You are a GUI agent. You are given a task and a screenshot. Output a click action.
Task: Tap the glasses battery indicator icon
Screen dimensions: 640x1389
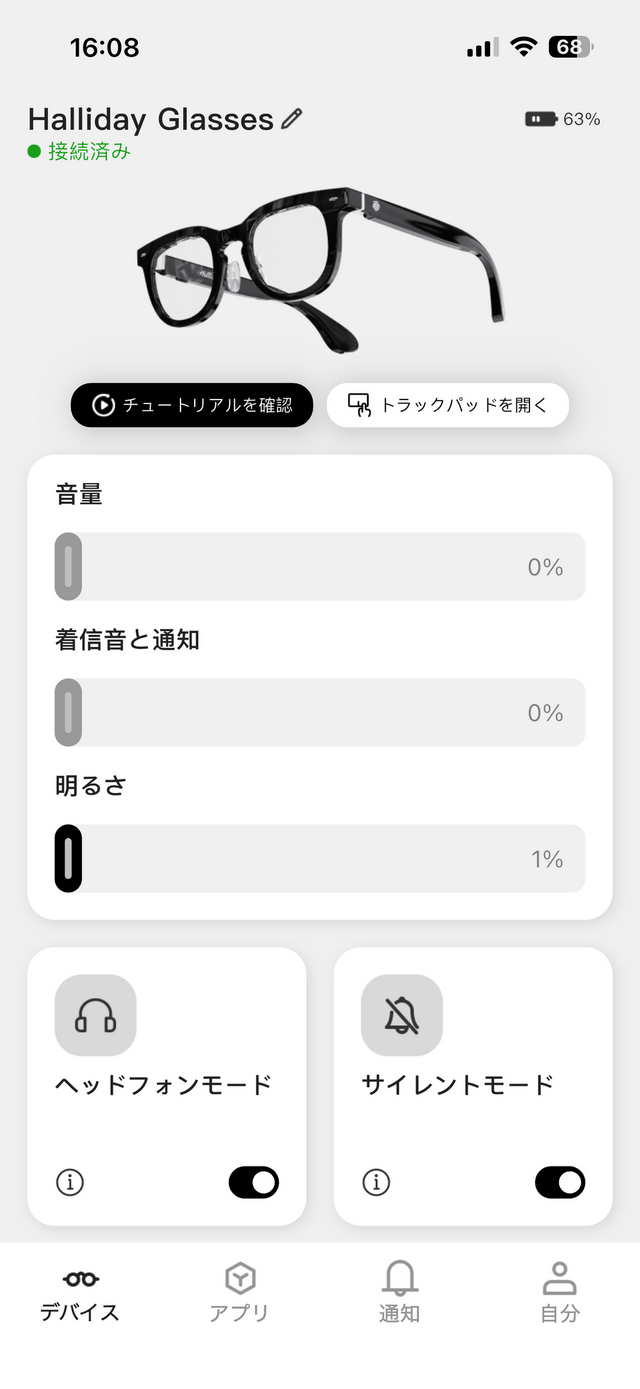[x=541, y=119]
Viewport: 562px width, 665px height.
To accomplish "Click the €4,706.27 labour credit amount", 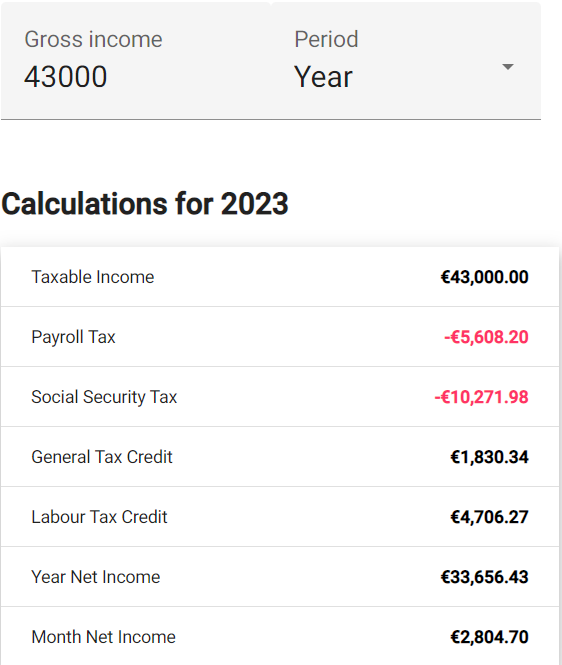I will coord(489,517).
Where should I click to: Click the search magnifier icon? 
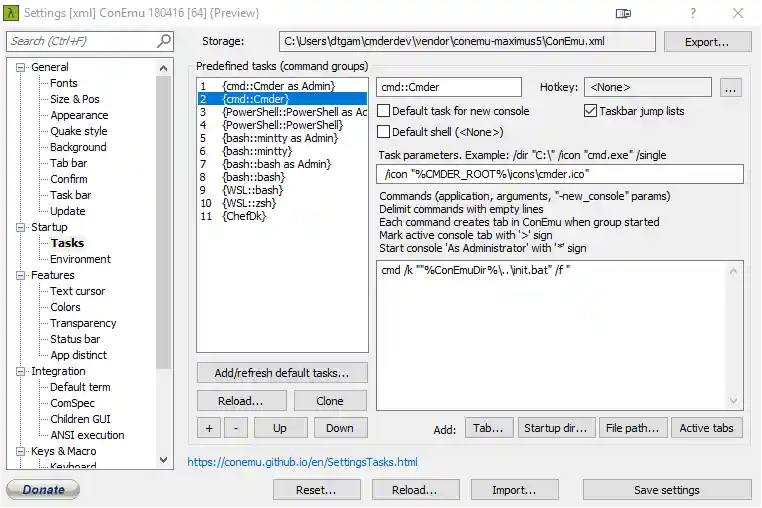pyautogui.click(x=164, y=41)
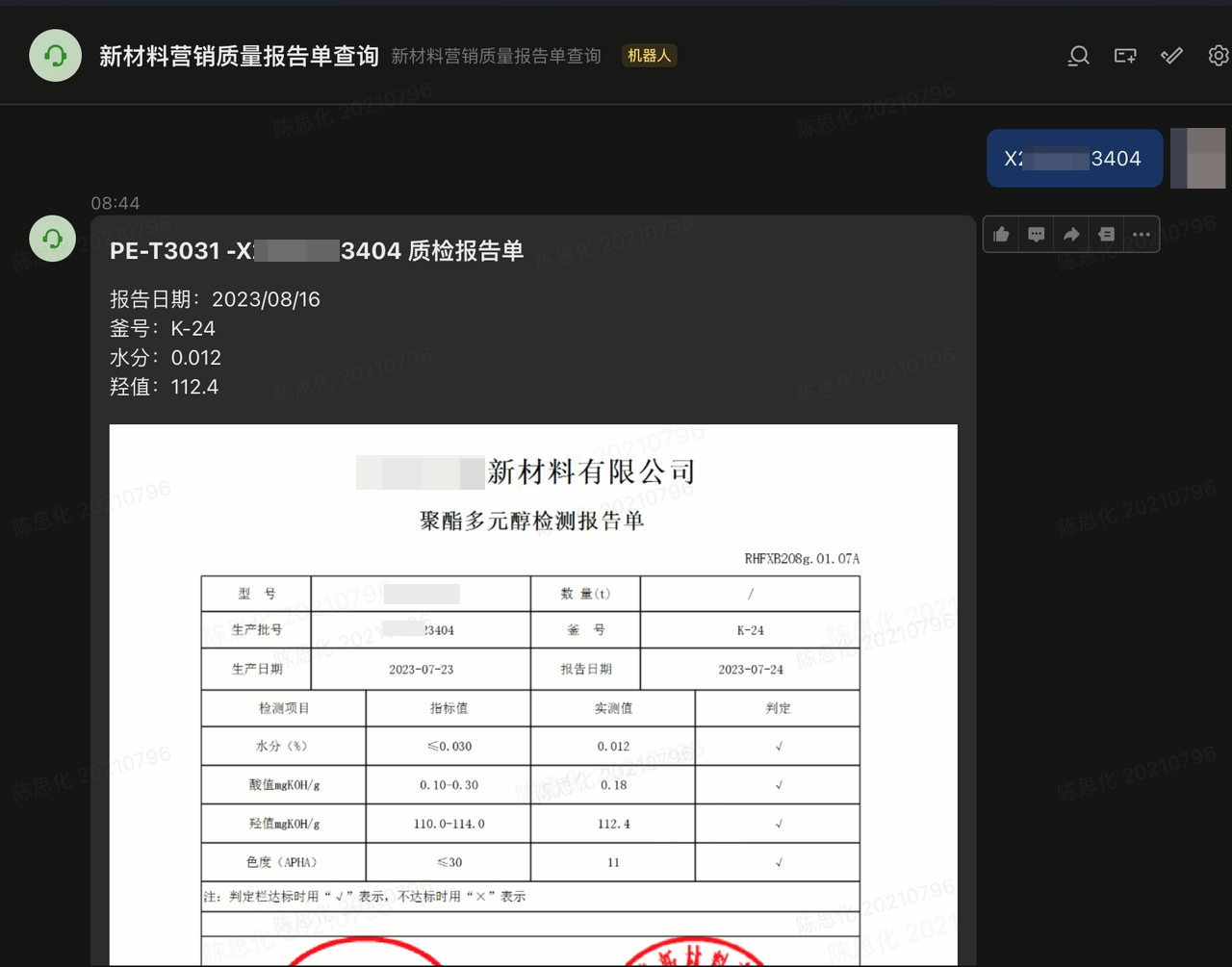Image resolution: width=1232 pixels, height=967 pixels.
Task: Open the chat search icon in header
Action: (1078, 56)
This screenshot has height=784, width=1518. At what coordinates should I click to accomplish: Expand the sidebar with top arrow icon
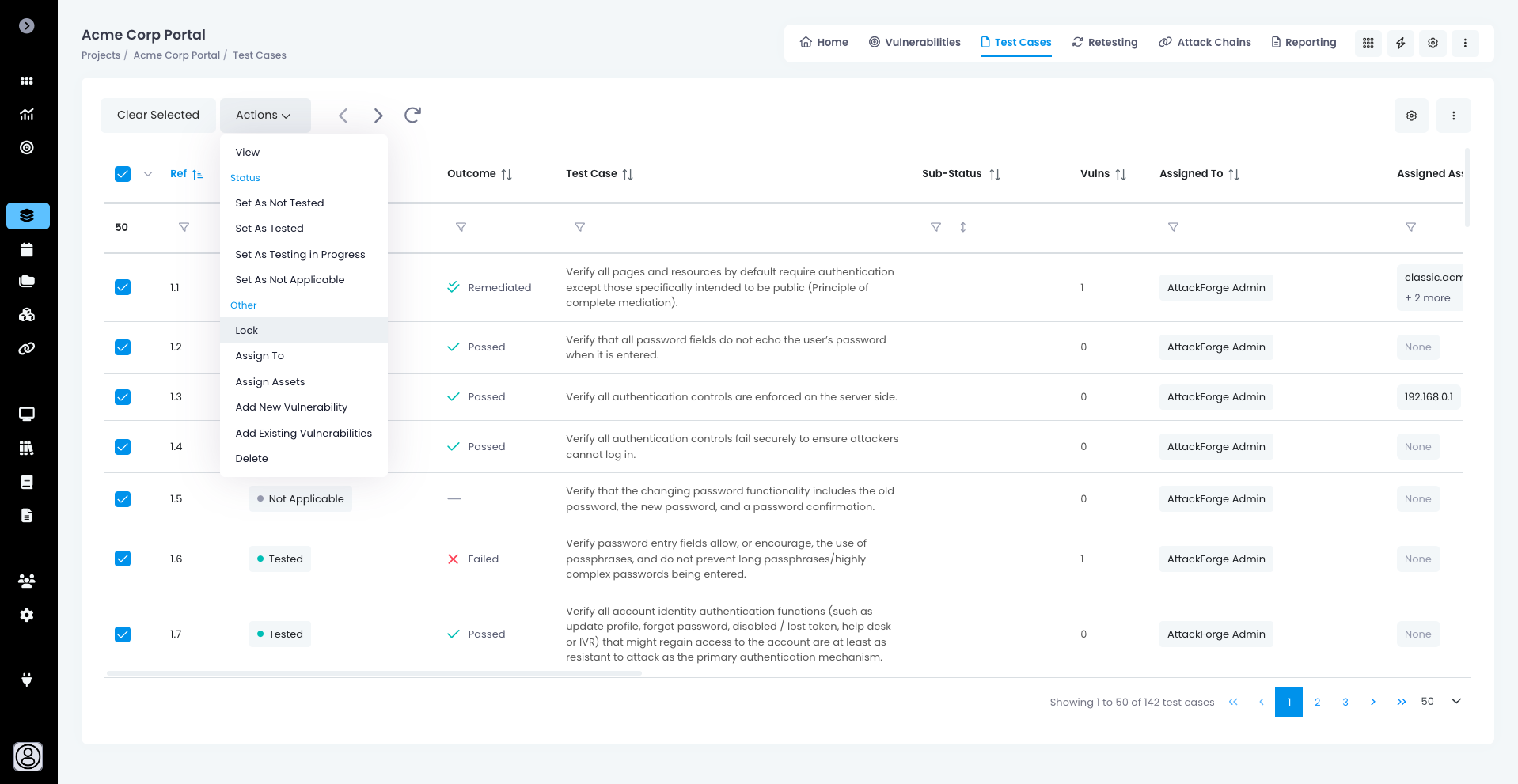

########################################

Your instructions
For every line above that has "screenshot" in it, copy the line.

Result below
You are a GUI agent. You are given a task and a screenshot. Output a click action.
This screenshot has height=784, width=1518. At what coordinates should I click to accomplish: Expand the sidebar with top arrow icon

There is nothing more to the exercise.